The lady with the Chihuahua thought that convincing him that a Chihuahua
was a seeing-eye dog might be a bit more difficult, but thought, "What the
heck!" so she put on her dark glasses and started to walk in.
Once again the bouncer said, "Sorry, lady, no pets allowed."
The woman said, "You don't understand. This is my seeing-eye dog."
The bouncer said, "A Chihuahua?"
The woman said, "A Chihuahua? They gave me a freaking Chihuahua?!"
Original Post

Replies sorted oldest to newest

I heard about a guy who went into a store and started swinging his seeing eye dog round and round by his leash. When the manager asked him what he was doing, the man replied, “Oh, I’m just looking around.”

(Before you jump on me for disrespectful to the blind – this was told to me by a blind person!)
Nah, y'all are just adding jokes to the first joke. That's cool. I posted this earlier & must have goofed. I don't think it's THAT bad...no offense is meant to nuns. Nuns are great.


A drunken guy is walking down the street. He sees this nun, runs up and knocks
her over.

He says, "You don't feel so tough now, do you, Batman!?"
Q: What's the difference between a Democrat and a trampoline?
A: You take off your shoes before you jump on a trampoline.

Q: What's the difference between a Democrat and a prostitute?
A: The prostitute gives value for the money she takes.

Q: What's the difference between a dead skunk in the road and a dead Democrat in the road?
A: Vultures will eat the skunk.

Q: What's the difference between a Democrat and a catfish?
A: One is an ugly, scum sucking bottom-feeder and the other is a fish.

Q: What do you get when you cross a bad politician with a lawyer?
A: Chelsea.

Q: What do you get when you cross a pilgrim with a democrat?
A: A god-fearing tax collector who gives thanks for what other people have.

Q: Why should Democrats be buried 100 feet deep?
A: Because deep down, they're really good people.

Q: What happens when you cross a pig with a Democrat?
A: Nothing.
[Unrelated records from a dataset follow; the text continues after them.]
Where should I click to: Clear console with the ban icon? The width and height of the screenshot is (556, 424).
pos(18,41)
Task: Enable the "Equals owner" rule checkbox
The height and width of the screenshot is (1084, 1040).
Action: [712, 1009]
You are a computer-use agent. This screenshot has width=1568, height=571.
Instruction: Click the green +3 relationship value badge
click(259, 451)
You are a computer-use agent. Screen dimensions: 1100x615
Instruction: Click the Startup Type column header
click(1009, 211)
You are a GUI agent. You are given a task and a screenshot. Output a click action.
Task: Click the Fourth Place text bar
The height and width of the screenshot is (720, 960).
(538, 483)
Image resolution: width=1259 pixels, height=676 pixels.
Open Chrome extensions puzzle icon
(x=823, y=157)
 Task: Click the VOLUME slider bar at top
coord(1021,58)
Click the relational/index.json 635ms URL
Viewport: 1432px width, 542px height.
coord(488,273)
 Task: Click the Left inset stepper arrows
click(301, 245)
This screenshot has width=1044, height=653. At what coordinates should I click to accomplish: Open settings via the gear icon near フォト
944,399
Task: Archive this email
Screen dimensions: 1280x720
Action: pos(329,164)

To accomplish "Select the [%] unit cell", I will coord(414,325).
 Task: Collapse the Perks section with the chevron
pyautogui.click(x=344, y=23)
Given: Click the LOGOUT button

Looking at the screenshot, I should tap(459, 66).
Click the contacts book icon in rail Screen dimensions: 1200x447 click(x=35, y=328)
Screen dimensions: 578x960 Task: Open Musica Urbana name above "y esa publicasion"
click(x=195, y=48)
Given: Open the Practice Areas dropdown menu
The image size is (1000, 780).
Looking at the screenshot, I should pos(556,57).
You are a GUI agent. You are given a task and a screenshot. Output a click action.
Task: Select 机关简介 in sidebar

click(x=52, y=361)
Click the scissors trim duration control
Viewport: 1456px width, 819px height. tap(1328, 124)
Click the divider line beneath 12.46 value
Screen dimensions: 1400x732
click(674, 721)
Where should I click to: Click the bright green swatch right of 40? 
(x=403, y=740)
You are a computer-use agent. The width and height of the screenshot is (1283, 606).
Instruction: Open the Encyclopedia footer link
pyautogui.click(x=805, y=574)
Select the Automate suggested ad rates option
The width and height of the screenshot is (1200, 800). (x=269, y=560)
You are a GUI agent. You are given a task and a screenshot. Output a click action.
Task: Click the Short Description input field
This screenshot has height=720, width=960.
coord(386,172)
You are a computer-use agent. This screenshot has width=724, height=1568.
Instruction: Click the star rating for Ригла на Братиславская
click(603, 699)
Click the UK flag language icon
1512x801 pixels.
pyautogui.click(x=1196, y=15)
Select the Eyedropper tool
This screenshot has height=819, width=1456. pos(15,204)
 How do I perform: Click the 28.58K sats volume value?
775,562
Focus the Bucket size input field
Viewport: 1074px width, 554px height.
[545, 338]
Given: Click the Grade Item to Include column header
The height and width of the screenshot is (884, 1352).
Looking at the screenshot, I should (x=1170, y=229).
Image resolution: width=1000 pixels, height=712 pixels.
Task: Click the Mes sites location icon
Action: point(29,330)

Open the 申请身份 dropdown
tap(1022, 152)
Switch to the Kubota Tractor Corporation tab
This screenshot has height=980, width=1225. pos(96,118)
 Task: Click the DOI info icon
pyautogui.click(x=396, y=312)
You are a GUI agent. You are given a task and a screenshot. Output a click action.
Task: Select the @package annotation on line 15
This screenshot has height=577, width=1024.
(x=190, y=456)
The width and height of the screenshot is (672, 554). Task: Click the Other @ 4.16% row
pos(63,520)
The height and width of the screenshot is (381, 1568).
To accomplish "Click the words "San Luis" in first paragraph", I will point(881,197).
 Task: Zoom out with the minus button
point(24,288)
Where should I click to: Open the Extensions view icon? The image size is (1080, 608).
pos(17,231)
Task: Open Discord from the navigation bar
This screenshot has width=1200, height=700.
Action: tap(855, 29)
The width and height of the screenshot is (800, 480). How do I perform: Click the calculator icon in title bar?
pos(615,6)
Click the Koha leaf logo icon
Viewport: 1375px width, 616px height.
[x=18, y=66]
There are some things a pig won't do.

Q: Why did God create Democrats?
A: In order to make used car salesmen look good.

Q: What is a recent Democrat graduate's usual question in his first job?
A: What would you like to have with your french fries, sir?

Q. How many Democrats does it take to screw in a light bulb?
A. Just one, but it really gets screwed.

Q: How many Democrats does it take to change a light bulb?
A: It's irrelevant; they still don't know they're in the dark!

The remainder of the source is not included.